Show each line of the items below that contains the word "using", treating uppercase and lowercase as different.
══ MATERIAL PROVIDED ══
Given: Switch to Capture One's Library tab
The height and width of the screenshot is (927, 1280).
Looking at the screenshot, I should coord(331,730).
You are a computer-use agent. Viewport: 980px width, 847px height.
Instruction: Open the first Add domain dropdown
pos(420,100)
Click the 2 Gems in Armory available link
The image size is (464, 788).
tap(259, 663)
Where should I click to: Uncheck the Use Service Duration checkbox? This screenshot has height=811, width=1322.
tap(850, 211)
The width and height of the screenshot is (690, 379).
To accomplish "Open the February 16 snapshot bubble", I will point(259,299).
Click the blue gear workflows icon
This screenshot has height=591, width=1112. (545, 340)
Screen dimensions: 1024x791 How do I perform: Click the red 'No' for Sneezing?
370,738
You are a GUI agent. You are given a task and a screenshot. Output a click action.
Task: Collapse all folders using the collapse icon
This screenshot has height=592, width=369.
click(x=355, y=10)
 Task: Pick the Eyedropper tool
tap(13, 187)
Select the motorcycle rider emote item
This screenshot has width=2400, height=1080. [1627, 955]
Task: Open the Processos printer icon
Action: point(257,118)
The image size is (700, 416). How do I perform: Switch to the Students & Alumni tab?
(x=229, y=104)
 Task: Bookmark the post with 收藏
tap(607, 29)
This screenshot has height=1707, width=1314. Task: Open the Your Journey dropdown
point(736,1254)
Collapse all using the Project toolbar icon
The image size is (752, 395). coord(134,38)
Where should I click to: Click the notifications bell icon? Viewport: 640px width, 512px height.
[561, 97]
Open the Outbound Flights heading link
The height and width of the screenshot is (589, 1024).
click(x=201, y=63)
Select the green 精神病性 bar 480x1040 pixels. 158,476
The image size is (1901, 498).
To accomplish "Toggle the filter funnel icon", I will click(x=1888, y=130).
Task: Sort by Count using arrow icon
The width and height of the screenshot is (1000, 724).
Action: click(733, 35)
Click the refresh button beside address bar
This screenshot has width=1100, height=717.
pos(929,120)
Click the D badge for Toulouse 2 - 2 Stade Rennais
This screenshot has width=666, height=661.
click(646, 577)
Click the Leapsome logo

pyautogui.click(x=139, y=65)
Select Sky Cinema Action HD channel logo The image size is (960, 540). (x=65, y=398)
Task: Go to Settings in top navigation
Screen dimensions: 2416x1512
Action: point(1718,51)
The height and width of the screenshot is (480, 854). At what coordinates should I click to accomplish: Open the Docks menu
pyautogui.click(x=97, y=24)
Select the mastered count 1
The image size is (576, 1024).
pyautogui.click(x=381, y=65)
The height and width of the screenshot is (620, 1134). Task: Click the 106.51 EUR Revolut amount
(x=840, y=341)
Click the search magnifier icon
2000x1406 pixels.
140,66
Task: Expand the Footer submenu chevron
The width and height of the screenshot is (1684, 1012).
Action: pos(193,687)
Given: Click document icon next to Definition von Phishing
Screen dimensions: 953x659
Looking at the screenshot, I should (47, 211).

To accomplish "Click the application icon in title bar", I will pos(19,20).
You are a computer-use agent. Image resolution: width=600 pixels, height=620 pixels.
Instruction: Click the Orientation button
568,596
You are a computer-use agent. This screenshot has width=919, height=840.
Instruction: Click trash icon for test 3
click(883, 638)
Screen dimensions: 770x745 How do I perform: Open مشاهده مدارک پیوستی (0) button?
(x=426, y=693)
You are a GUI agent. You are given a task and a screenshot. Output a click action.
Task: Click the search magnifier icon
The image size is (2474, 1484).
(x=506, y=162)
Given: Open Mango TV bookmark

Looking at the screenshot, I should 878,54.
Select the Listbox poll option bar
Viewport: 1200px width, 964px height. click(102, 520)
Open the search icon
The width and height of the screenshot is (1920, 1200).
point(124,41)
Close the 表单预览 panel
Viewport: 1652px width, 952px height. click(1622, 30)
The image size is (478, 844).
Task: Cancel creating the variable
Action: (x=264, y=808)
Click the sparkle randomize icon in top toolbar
═══
◆ FINISHED EXERCISE
Task: Collapse all folders using the collapse icon
Collapse all using the Project toolbar icon
Task: Sort by Count using arrow icon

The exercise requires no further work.